Source information
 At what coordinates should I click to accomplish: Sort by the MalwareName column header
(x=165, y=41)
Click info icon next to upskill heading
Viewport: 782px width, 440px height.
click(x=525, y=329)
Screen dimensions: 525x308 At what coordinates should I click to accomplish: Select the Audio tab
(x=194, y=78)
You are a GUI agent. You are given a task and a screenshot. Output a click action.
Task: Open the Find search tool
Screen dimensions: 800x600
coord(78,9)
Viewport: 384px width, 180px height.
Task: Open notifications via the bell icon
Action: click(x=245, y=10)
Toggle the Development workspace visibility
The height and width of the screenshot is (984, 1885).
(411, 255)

* * *

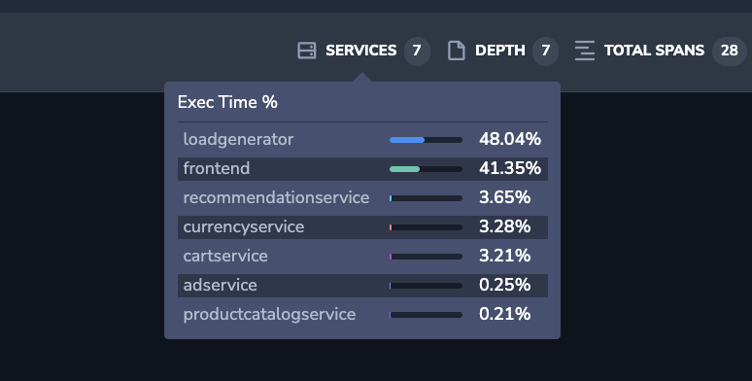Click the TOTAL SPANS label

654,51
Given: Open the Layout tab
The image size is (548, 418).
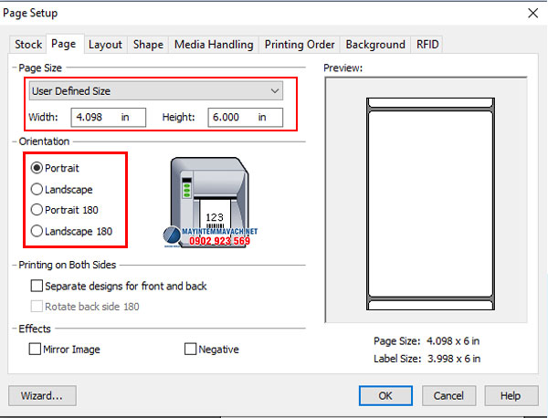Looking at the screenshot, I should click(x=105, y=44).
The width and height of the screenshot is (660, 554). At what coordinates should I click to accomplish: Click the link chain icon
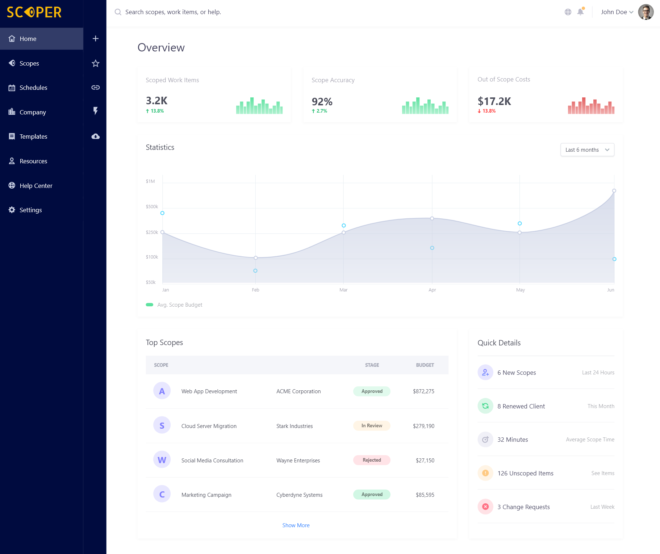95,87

Your task
Please return only the lines above, starting at the line that has "At what coordinates should I click to accomplish: Sort" and ending at the line that has "Task: Open the Find search tool", keeping both and leaving each one unchanged.

Task response
 At what coordinates should I click to accomplish: Sort by the MalwareName column header
(x=165, y=41)
Click info icon next to upskill heading
Viewport: 782px width, 440px height.
click(x=525, y=329)
Screen dimensions: 525x308 At what coordinates should I click to accomplish: Select the Audio tab
(x=194, y=78)
You are a GUI agent. You are given a task and a screenshot. Output a click action.
Task: Open the Find search tool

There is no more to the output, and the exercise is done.